The lightweight backpacking stove market is dominated by MSR and that is for a good reason. They make high-quality, reliable, long-lasting equipment. People know that they can take their equipment into the wild and it won't fail them. When looking for a backpacking stove I definitely considered MSR's Whisperlite and the Dragonfly, but the Whisperlite was a little rich for my budget and I don't like the high center of gravity of the Dragonfly, which mounts to the top of a fuel canister.
While researching alternatives I came across the Dpower Foldable Camping Stove with Piezo Ignition (4.8 Ounce.) This has to be the least marketable product name in history, but it does a good job at describing what you're buying. A fold-able backpacking stove with a piezo ignition that weighs 4.8 oz! It works with isobutane-propane or straight butane fuel. The Primus Power Gas fuel I use is isobutane-propane and can be found at places like Walmart for $5.

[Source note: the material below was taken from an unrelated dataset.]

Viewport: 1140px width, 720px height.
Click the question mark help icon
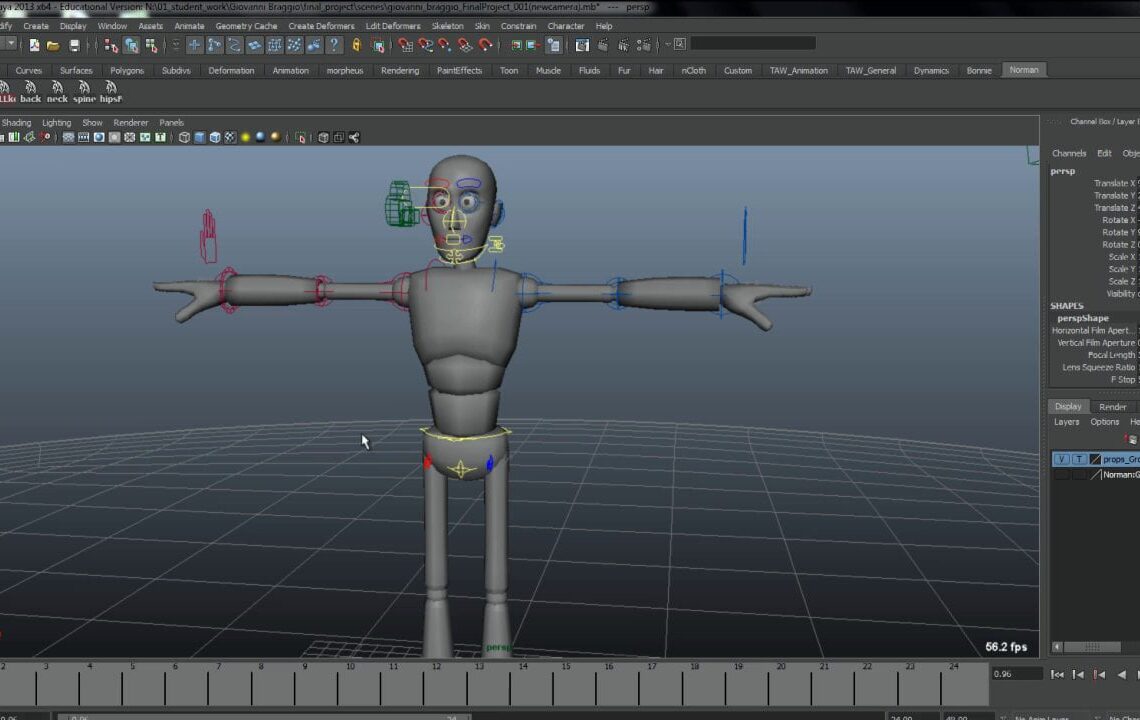tap(333, 45)
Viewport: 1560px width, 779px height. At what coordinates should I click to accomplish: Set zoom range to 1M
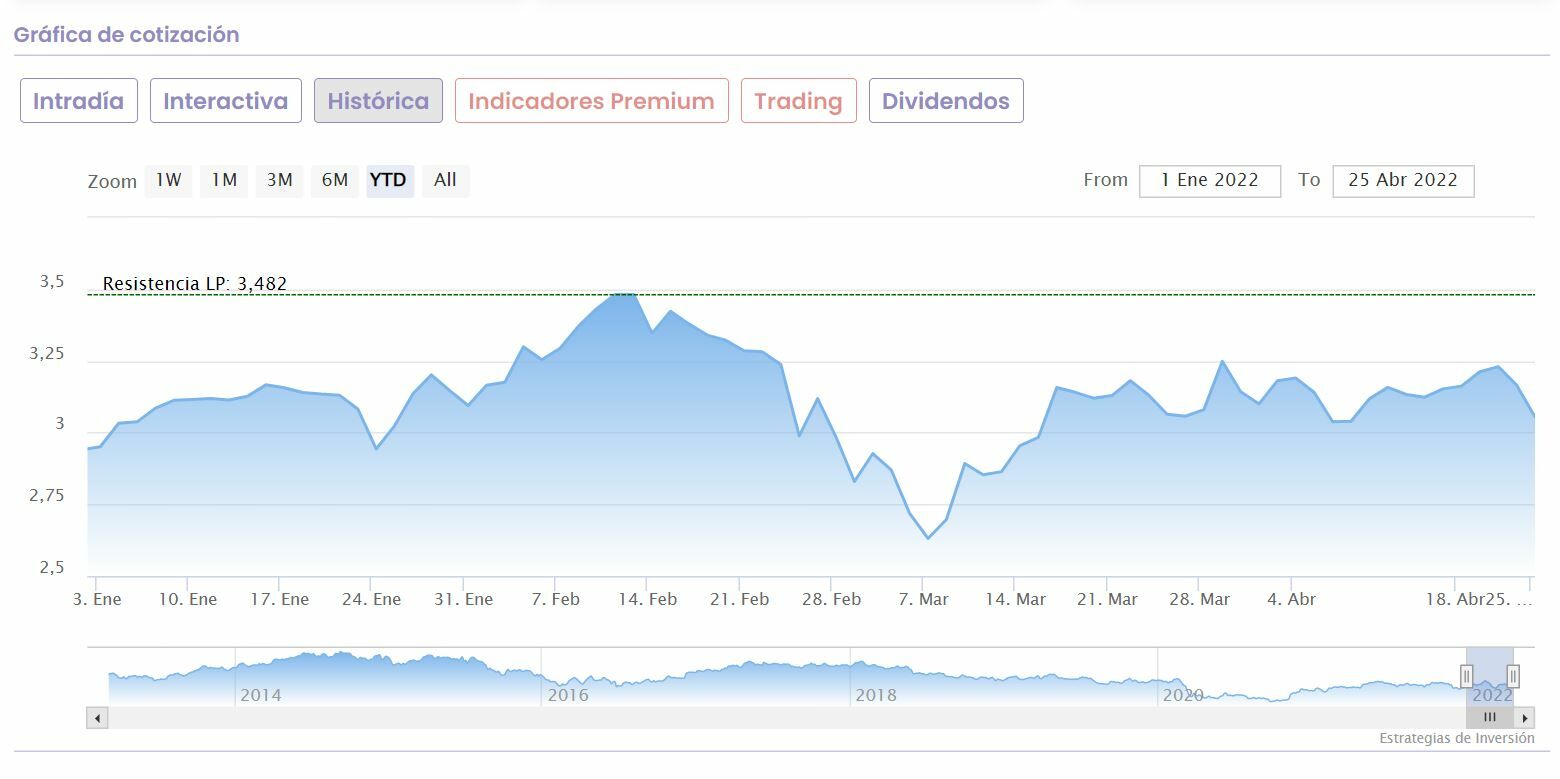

What it doesn't tell you is that for the cost ($20) it is a very well built piece of equipment. Every piece of the stove feels well made and solid. The stoppers that set the angle of the arms that hold the pot up are all even, the feet extend smoothly and create a solid base for cooking, and the ignition works like a charm. The piece that screws onto the fuel bottle has very smooth feeling threads, the washer that forms the seal is well made and feels nice to tighten down on, and the knob that opens the gas line/adjusts the flame has a smooth, solid, and precise action.
Something to note as a feature I like about this stove is that the flame adjustment knob is located at the fuel end of the fuel line as opposed to the stove end. I've used stoves that have the adjustment on the stove end and although I've never burned myself I don't like putting my hand so close to the flame and turning a knob directly under 1 liter of boiling water. With the adjustment knob being at the fuel canister end of the line you can make adjustments to the flame and you won't worry about it.
As far as performance goes I have no complaints. The flame is highly adjustable and you can get a simmer going on this stove very easily. You can see the stove at full power and at a simmer in the photos above. At full power I was able to boil a liter of water in about 4.5 minutes.
Although the stove does not come with a windscreen it does have a nice little cinch bag for storage and sits inside my 1100 ml. pot easily. As far as bang for your buck, this has to be the best backpacking stove around. It is very well made and I feel as comfortable taking it into the woods with me as I would with a more expensive name-brand stove.